**Texte à lire**
↓
Premier voyage en langue Maya

Le Premier voyage en langue maya s’est constitué à partir de différents lieux avec, à chaque fois, une façon autre d’aborder la question de l’« indianité », celle de l’urgence de répondre aux événements qui se déroulent là-bas, celle de l’écriture comme lieu de réponse. Le temps au sein duquel s’est inscrite cette expérience est multiple. Il existe à travers toutes les tentatives qui ont essayé de l’introduire.

Le temps de la rencontre  

Au départ, neuf affiches à compléter sont réalisées puis distribuées dans différents lieux de la Seine-Saint-Denis. Plus de mille personnes sont contactées au sein de diverses structures (collèges, hôpitaux, cours d’alphabétisation, maison populaire, bibliothèques, associations…). Toutes sont invitées à se joindre à cette expérience. Chaque affiche apporte avec elle un mot indien et un personnage pour porter ce mot –Yon Sosa, Rigoberta Menchu, Rogelia Cruz, Michèle Firk, Léonard Peltier, les chefs indiens Seattle et Sitting Bull, Che Guevara, Camilo Torres, le sous-commandant Marcos – tous présents dans ce qu’ils ont eux-mêmes interrogé du monde indien. Présents également dans le lien qu’Armand Gatti a cherché à tisser avec eux au fil de ses pièces.

Ici, chaque participant était amené à se mobiliser pour apporter sa réponse issue, à la fois de son histoire personnelle, et de sa rencontre avec le monde indien.

Le travail autour de ces affiches a traversé toute l’expérience. Cependant, il a sans doute révélé sa véritable potentialité en permettant à des gens ne pouvant se joindre aux groupes réunis autour d’un texte, de se joindre également au spectacle. Le fait de s’être interrogé autour des affiches, leur permettait de ne plus intervenir seulement comme spectateurs, mais aussi comme participants. Ainsi, les patients de l’hôpital de jour de Bondy, les femmes en cours d’alphabétisation à Pantin et Saint-Denis, les élèves de différents collèges sont venus s’inscrire dans cette expérience et ont pu y prendre part jusqu’à sa concrétisation.
↑
**Données fournies**
↓
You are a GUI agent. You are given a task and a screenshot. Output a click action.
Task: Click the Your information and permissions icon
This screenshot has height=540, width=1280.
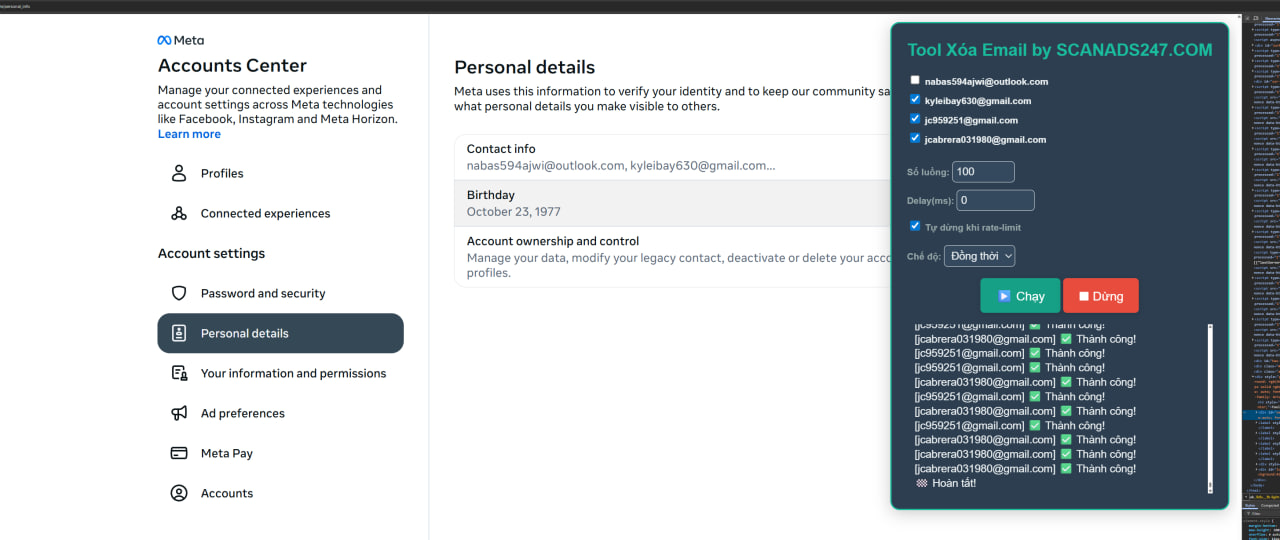pyautogui.click(x=179, y=373)
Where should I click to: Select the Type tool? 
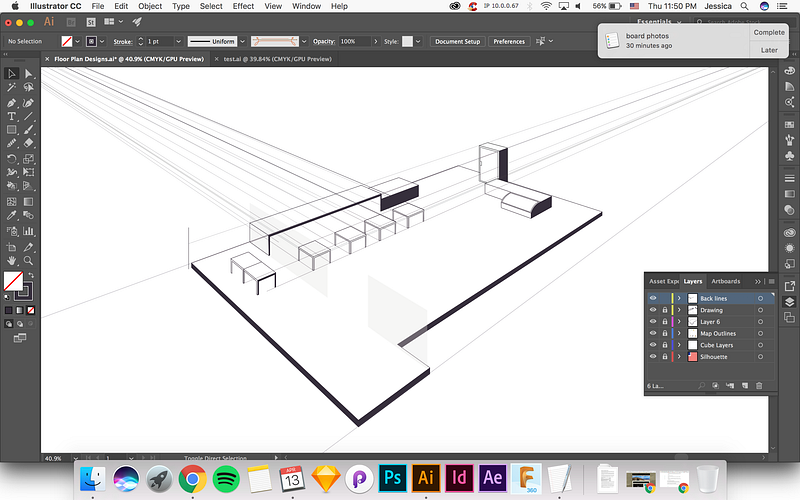click(12, 116)
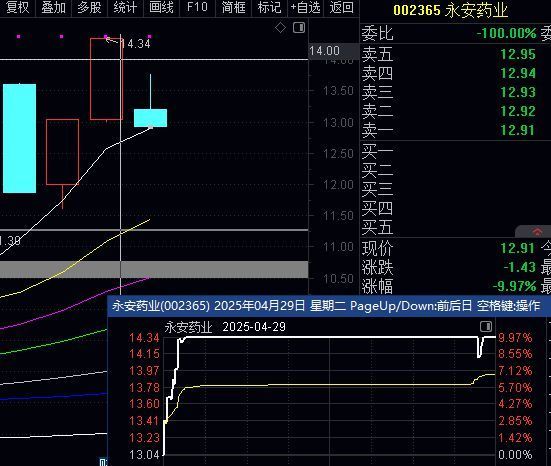This screenshot has height=466, width=551.
Task: Click the 简框 toolbar item
Action: point(233,7)
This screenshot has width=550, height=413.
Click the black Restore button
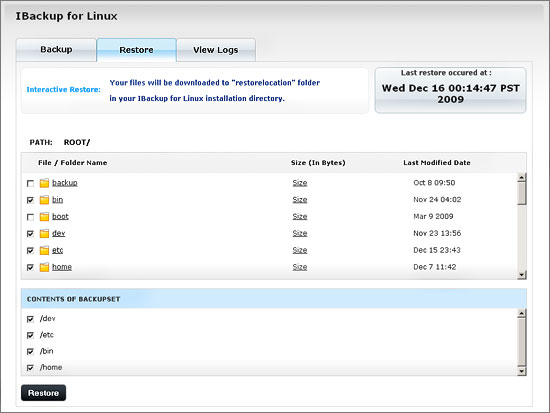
↑
**Consigne**
Reproduisez en entier le texte sur le Premier voyage en langue maya, sans y changer un mot.

**Corrigé**
Premier voyage en langue Maya

Le Premier voyage en langue maya s’est constitué à partir de différents lieux avec, à chaque fois, une façon autre d’aborder la question de l’« indianité », celle de l’urgence de répondre aux événements qui se déroulent là-bas, celle de l’écriture comme lieu de réponse. Le temps au sein duquel s’est inscrite cette expérience est multiple. Il existe à travers toutes les tentatives qui ont essayé de l’introduire.

Le temps de la rencontre  

Au départ, neuf affiches à compléter sont réalisées puis distribuées dans différents lieux de la Seine-Saint-Denis. Plus de mille personnes sont contactées au sein de diverses structures (collèges, hôpitaux, cours d’alphabétisation, maison populaire, bibliothèques, associations…). Toutes sont invitées à se joindre à cette expérience. Chaque affiche apporte avec elle un mot indien et un personnage pour porter ce mot –Yon Sosa, Rigoberta Menchu, Rogelia Cruz, Michèle Firk, Léonard Peltier, les chefs indiens Seattle et Sitting Bull, Che Guevara, Camilo Torres, le sous-commandant Marcos – tous présents dans ce qu’ils ont eux-mêmes interrogé du monde indien. Présents également dans le lien qu’Armand Gatti a cherché à tisser avec eux au fil de ses pièces.

Ici, chaque participant était amené à se mobiliser pour apporter sa réponse issue, à la fois de son histoire personnelle, et de sa rencontre avec le monde indien.

Le travail autour de ces affiches a traversé toute l’expérience. Cependant, il a sans doute révélé sa véritable potentialité en permettant à des gens ne pouvant se joindre aux groupes réunis autour d’un texte, de se joindre également au spectacle. Le fait de s’être interrogé autour des affiches, leur permettait de ne plus intervenir seulement comme spectateurs, mais aussi comme participants. Ainsi, les patients de l’hôpital de jour de Bondy, les femmes en cours d’alphabétisation à Pantin et Saint-Denis, les élèves de différents collèges sont venus s’inscrire dans cette expérience et ont pu y prendre part jusqu’à sa concrétisation.